Coming to VOD, iTunes, Amazon online, Playstation and more providers May 1, Do Not Disturb is another one of those first time films with a little something going for it. If you’re interested in new voices, you’ll see a lot of promise in Mali Elfman’s debut.
Do Not Disturb is an anthology film with five stories set in one hotel room. The maid (Diva Zappa) connects the stories. Like most anthologies, some stories are better than others. DND has three out of five, so that’s ahead of the game.
My favorite was actually the very first vignette, “Duccio’s Madonna.” What begins as a seemingly standard negotiation between an escort and a john reveals a really human story. His fetish is more psychological, definitely not the stereotypical dominatrix, and way more interesting than that. The actors, Harris Goldberg and Maureen Flanagan, do a terrific job of drawing you in.
My other favorites were the fourth and fifth stories, which I didn’t even realize were two different stories because they blend so well together. “Intrinsic” and “Death Takes a Holiday Inn” begin with another interesting dance between two actors (Elfman and Jason Alan Smith) and it gets so weird, I won’t give this one away. It’s just an interesting situation and played out by actors who do a lot with a look or a line delivery.

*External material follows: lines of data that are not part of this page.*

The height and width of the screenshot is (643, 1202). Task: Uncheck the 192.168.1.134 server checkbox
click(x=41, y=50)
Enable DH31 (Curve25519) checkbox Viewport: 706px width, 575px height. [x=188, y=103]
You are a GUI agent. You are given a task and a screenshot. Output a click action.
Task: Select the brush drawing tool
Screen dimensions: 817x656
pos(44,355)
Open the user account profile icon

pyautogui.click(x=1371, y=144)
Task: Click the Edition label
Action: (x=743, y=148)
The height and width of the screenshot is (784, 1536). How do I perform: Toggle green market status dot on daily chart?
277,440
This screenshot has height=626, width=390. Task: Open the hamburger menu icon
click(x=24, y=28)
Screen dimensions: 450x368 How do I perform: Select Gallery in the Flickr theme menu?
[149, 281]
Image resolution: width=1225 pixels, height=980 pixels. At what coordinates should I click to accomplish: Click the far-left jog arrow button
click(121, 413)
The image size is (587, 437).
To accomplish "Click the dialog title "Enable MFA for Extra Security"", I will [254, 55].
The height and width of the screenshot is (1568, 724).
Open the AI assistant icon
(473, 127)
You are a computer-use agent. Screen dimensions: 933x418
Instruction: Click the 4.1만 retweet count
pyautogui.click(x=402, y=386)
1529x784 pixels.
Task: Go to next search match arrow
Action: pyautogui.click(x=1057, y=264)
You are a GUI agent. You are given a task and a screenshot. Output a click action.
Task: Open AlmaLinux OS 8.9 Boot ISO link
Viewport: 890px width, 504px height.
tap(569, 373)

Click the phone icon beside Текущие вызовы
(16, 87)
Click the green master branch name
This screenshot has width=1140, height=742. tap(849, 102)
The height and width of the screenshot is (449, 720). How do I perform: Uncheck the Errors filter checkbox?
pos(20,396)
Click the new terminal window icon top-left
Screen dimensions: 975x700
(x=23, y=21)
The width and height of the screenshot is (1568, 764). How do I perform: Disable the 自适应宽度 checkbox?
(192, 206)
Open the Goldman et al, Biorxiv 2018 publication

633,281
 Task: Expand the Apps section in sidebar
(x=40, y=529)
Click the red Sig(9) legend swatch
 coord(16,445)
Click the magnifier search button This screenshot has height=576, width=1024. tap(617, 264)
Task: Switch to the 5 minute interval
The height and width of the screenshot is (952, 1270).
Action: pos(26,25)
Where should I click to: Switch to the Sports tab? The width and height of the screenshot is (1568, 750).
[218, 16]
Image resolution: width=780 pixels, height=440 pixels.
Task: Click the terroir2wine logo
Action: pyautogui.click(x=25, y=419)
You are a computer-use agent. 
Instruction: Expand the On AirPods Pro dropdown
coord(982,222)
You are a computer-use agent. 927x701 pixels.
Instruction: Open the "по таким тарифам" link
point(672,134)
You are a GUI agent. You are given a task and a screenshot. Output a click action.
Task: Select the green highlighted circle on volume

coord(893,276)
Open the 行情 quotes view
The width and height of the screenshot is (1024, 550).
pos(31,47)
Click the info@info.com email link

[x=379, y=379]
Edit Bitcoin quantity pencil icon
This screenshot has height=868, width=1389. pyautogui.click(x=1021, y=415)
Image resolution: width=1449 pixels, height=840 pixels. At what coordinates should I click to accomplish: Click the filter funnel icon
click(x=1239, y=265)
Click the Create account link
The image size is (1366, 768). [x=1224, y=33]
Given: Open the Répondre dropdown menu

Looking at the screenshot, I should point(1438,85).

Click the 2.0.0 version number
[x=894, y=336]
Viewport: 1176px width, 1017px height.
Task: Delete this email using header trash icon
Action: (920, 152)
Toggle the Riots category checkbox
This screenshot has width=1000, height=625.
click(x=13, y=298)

I wasn’t into “Rocketman,” where Eric Balfour plays an astronaut freaking out in a Cronenberg-esque fantasy with understandably limited CGI but quite good makeup. I didn’t buy Balfour as someone who’s performed any kind of service. I believed Lindsay Pulsipher as the supportive wife, but their relationship in the story was weak. Balfour’s a big boy. He can take it. And he shouldn’t be the weak link as the steadily working “name” of the cast.
“Prom” is a more stream of consciousness style banal conversation between high school teenagers on a trip to L.A. Also not for me, but vastly different from “Intrinsic” and “Death” so there’s a full spectrum.
Obviously the limited setting gives away that this is an experimental film using the hook of a single room, and it’s a hotel room so it’s not that flashy. However, don’t undervalue the cinematography. There are two shots and simple revealing movements, but it makes Do Not Disturb look like a real movie. Elfman got a crew who’d worked through their practice on other people’s films so she got solid work out of them.
So if you’re scanning through the VOD menu, now you know what Do Not Disturb is. If you want to see some crazy shorts in the privacy of your own home, it’s only 73 minutes and you’ve got this assessment so it’s worth the risk.